А теперь слушай, моя дорогая, ответ на то, что ты пишешь о моей “жестокости”! Ведь не я не пустил тебя сюда! Твой, собственный твой внутренний голос не пускает. Никаких внешних, от меня идущих запретов нет. Стало быть, есть внутренний запрет? Почему же я жесток, когда мне самому так больно, так мучительно и трудно без тебя! Я тебя только не зову, и Бог видит, как это мне тяжело. А если ты не едешь, то, стало быть, и твой внутренний демон или ангел-хранитель тебя не пускает.
Мы с тобой во всем бесконечно близки, и в том, что влечет нас друг к другу, и в том, что борется против этого порыва. И в этом я тоже тебе не чужд, что бы ты об этом ни говорила!
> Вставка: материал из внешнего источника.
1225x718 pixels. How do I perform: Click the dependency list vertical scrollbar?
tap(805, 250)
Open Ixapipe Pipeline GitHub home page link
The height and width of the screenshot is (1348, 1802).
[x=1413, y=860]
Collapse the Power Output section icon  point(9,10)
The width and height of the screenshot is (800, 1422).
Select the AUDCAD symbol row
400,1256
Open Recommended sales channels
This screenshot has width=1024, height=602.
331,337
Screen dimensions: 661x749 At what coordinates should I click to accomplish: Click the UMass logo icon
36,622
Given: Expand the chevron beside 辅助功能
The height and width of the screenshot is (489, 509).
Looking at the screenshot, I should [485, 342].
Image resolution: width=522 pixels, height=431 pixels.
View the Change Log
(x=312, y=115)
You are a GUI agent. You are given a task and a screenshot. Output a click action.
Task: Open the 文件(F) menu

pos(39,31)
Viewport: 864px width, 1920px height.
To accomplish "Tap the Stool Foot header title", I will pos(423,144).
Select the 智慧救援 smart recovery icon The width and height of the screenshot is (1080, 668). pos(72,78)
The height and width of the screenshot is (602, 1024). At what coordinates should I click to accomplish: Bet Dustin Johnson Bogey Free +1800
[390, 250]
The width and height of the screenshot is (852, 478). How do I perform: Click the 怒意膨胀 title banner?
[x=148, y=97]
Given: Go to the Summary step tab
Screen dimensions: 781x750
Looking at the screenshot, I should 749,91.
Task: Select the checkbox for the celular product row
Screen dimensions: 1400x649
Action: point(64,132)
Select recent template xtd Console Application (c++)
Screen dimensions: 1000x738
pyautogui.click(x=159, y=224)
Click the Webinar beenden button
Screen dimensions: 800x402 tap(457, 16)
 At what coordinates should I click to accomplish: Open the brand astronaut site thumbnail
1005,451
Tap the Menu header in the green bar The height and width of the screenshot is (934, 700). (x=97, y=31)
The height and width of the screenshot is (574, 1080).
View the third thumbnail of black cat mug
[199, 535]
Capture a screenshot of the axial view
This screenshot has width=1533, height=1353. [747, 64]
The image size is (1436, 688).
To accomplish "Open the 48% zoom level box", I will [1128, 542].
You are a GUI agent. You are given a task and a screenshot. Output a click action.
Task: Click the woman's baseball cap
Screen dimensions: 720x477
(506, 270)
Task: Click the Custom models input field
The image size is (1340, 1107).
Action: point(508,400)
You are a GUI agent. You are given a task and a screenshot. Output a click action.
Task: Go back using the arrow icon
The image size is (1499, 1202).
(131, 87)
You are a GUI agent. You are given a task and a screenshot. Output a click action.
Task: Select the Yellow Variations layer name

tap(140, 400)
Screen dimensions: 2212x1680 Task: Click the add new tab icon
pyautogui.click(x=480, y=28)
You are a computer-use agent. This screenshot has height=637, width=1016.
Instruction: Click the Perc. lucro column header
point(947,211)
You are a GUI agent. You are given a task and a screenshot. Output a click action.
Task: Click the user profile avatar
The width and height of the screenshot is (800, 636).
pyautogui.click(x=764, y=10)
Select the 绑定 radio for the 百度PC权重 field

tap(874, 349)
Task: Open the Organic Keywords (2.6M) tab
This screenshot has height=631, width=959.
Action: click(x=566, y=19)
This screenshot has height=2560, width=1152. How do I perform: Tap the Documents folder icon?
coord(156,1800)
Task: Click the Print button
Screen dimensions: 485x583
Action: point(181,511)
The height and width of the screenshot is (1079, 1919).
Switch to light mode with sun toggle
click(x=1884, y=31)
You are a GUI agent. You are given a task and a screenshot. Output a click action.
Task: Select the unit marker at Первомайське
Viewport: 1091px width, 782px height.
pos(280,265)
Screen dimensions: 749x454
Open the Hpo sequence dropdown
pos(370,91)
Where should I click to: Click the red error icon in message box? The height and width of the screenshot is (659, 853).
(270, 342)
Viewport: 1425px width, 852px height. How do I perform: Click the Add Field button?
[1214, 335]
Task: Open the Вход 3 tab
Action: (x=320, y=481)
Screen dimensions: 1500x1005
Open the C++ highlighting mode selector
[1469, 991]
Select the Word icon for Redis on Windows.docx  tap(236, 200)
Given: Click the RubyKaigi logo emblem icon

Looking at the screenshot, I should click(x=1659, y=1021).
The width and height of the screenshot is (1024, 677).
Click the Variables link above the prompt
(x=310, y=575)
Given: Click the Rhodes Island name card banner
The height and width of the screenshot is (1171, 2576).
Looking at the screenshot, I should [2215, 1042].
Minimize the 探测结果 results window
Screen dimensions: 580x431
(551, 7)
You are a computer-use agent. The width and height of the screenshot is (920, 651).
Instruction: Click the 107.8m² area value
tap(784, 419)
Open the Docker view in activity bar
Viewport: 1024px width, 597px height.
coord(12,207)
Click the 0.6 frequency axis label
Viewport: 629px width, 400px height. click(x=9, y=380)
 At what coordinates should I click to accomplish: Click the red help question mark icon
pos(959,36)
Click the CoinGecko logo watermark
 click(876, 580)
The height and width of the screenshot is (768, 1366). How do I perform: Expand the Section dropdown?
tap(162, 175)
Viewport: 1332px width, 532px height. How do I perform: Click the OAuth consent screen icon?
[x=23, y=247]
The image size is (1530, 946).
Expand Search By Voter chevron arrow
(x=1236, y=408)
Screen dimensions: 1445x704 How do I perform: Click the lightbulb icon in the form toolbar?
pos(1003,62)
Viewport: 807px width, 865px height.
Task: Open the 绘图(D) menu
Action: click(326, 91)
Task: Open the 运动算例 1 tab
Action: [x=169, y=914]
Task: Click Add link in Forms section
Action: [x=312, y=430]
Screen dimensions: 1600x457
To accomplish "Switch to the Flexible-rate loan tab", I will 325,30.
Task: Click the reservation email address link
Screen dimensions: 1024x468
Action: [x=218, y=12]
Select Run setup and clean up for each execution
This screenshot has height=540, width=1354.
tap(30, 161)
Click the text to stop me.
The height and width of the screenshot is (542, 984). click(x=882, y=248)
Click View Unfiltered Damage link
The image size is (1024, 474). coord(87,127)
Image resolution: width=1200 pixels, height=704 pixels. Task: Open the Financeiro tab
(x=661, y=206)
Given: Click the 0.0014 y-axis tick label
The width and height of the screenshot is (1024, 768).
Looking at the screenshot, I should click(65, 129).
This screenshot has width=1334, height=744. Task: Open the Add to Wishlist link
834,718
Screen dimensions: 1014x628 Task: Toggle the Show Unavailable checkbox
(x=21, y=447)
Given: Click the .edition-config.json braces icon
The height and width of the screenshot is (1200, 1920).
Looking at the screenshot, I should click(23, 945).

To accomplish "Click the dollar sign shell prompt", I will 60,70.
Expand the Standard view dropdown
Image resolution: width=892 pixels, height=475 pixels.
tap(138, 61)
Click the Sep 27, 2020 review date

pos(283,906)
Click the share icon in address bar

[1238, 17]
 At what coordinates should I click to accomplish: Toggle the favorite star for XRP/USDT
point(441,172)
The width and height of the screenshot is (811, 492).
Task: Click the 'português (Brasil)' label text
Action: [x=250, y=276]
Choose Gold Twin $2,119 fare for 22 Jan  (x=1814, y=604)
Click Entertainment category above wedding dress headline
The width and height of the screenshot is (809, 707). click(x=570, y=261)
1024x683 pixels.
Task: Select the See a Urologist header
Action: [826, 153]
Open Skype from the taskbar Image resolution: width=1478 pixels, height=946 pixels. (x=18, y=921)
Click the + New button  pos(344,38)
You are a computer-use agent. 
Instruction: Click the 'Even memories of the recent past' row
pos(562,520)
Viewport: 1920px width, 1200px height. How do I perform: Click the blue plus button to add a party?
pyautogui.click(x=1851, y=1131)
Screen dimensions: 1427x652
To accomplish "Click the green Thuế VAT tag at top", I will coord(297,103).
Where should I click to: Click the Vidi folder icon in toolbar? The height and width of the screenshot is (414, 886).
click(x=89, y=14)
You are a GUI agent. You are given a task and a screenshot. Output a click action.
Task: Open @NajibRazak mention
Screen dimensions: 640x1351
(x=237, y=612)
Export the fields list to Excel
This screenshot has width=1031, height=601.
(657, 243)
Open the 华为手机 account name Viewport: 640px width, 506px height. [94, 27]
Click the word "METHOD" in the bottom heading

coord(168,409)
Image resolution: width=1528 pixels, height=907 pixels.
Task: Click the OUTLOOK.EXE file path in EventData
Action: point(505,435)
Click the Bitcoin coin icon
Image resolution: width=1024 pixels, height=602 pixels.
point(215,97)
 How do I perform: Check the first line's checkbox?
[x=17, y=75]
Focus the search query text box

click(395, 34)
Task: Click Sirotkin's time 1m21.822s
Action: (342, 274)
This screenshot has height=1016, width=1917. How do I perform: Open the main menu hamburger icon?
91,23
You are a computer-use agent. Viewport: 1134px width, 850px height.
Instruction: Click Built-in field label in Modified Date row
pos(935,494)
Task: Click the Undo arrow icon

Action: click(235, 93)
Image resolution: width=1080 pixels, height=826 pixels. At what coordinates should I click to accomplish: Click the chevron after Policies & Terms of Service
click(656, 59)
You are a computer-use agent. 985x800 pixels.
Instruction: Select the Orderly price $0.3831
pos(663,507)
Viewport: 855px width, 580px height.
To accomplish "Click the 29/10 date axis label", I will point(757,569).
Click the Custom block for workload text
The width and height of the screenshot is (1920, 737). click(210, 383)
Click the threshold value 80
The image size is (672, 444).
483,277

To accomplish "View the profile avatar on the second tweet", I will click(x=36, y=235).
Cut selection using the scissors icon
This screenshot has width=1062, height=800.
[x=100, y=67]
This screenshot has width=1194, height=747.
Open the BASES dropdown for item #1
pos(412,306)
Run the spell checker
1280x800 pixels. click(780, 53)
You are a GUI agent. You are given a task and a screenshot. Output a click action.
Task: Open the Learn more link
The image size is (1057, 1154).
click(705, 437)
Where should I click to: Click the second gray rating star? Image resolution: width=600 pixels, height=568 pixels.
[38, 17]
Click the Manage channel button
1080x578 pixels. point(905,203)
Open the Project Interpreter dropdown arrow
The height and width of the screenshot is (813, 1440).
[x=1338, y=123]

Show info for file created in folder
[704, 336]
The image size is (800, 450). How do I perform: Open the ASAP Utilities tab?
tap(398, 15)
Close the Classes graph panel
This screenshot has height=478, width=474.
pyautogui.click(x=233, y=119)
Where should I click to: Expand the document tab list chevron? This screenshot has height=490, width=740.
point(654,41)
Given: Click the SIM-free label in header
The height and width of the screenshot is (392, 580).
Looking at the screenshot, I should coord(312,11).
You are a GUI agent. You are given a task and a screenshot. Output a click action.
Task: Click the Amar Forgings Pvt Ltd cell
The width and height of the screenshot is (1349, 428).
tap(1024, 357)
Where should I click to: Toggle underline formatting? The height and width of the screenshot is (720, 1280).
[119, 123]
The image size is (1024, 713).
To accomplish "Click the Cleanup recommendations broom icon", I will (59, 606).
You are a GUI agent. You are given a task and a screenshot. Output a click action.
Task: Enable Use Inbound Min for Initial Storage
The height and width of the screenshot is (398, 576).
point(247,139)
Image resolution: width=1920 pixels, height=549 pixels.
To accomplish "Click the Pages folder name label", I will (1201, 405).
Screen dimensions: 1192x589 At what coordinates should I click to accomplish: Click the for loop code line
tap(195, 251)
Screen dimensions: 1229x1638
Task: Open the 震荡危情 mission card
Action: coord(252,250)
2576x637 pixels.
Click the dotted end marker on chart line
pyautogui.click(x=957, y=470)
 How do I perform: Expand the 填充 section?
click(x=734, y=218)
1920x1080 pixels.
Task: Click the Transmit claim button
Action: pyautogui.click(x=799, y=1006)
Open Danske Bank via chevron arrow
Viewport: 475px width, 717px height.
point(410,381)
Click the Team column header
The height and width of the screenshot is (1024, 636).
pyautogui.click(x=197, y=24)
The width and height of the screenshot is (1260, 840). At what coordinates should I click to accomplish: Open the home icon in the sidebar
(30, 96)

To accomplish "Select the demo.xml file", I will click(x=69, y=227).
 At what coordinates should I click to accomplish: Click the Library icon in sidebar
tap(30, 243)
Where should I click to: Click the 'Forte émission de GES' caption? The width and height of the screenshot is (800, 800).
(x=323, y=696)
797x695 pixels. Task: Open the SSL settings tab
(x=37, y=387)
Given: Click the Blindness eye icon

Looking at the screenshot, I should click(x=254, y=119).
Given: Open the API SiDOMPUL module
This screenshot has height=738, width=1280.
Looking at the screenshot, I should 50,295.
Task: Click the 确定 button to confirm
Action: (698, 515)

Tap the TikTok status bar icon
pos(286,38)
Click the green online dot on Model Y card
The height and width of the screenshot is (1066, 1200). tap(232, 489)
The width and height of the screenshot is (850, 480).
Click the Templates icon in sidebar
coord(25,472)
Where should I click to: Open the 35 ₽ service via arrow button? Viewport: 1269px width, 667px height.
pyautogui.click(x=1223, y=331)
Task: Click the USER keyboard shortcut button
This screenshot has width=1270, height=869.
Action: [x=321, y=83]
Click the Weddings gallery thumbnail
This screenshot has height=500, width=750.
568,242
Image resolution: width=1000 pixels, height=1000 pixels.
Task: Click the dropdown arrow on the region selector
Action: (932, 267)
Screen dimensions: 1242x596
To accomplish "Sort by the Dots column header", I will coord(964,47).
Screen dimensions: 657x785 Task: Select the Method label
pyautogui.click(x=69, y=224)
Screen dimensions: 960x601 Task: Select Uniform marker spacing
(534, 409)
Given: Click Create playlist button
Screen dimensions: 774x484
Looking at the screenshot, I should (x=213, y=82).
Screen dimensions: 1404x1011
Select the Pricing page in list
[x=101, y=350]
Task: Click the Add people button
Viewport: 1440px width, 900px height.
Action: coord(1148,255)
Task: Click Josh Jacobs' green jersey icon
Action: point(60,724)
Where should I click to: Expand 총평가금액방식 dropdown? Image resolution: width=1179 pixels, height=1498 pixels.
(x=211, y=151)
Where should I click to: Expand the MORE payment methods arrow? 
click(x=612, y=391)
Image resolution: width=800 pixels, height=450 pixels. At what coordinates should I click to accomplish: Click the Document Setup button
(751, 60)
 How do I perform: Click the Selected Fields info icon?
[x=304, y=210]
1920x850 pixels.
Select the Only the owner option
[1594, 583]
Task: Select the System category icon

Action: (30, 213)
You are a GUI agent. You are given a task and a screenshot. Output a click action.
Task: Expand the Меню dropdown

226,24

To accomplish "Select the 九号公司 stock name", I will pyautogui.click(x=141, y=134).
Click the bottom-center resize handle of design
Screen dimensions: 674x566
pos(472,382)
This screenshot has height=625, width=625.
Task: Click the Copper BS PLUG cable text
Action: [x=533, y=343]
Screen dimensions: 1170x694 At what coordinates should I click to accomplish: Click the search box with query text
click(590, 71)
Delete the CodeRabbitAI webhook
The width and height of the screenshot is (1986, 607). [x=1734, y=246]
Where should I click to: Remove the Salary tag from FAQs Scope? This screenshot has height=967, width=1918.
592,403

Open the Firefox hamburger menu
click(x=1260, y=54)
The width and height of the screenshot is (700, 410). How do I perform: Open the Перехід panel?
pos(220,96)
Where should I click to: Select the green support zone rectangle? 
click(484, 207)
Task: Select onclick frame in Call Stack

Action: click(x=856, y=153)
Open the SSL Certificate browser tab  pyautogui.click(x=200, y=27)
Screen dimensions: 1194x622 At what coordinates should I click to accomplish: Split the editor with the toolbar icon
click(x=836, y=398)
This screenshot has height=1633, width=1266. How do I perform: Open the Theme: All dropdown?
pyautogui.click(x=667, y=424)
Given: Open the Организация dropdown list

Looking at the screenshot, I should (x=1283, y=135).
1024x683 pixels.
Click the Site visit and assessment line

Но довольно об этом. Принялся за Соловьева. Сначала пальцы были словно свинцом налитые, мозги тяжело ворочались, душа вся болела, конечно все той же болезнью — Гармосей. Потом сделал усилие, и пошло. Но Гармося не исчезла, не ушла в дымку, а только преобразилась: из боли и муки она превратилась в что-то радостное и бодрящее. Так что, милый, дорогой мой спутник в радости и в печали и во всем, — во всей моей внутренней жизни — Друг! Другое я.
До свидания, моя Гармося, до свидания, моя ненаглядная и бесценная, моя улыбка и солнце! Вот видишь, я тебе теперь пишу без увещаний, не я пишу, а сама душа моя пишет.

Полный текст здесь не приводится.